Jacek Palkiewicz In the hell of Borneo

Year of expedition: 1986

Part 4/4

Borneo 1986 photos

The water seemed calm and slow-moving, but when it poured into the narrow opening of a gorge, white water began to appear. Through a thick mist we heard the roar of the rapids, crashing with incredible violence ahead of us. The water writhed, beat against the rocks, frothed, formed swirling whirlpools. It was like a yellow canvas which had been torn into a thousand flailing strips. Or else, a hand with huge frantic fingers capable of grasping and hurling the very rocks, smoothing their edges by a process of unceasing violence.

We were stuck in the boat, clinging to its sides with our hands, with a hypnotized stare showing on our faces. The shouts of the helmsman drowned out even the thunder of the water: perhaps he was arguing with nature itself and he was shouting to exorcise its fear. We were utterly drenched, but we were worried most of all for our baggage, films and photographic equipment.

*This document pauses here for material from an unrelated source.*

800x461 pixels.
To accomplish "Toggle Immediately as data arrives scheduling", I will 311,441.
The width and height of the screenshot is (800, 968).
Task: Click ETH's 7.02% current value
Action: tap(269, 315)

The boat was already full of water and more was pouring over the sides. Our shouts, our conflicting orders, exhortations and swearing all serve to get us over this moment. At one point a wave submerged us all for a second, taking our breath away, while the boat blundered on blindly. I don't know what the others did just then, but when I saw the wave coming across us, revealing a hollow in the bed of the river, I had just enough time to think of the Israelites crossing the Red sea, when the wave hit us. We ran into a rock which had been nowhere to be seen before. With an enormous effort I shoved us clear: just a few inches, but enough to set us moving again, albeit temporarily. Our unequal struggle against the rapids seemed endless. Uncomfortably, I looked towards the river's steep and deserted banks. Naturally there were neither spectators nor rescuers watching us.

Finally we came aground on a pebbled beach, wide and sunny enough to allow us to dry our clothes, bale out the boat and sort out our supplies. It was also a moment of mental repose.

"I'm starving! Rice is really beginning to stick in my craw", Renzo exclaimed. "When I think of my wife's pizza, topped with olives and anchovies...".

"What about girls?" someone put in, "out here they're pretty, but they're past their best very quickly, don't you think?" "Oh, they'll last another month, I suppose". Great laughter all round.

Plop. It had begun raining cats and dogs. The drops fell on to the leaves, splashing into smaller droplets which fell farther to re-form and to run via hundreds of little streams into the mud below, where, with a final plop, they were absorbed by this tropical forest which is both beautiful and monstrous.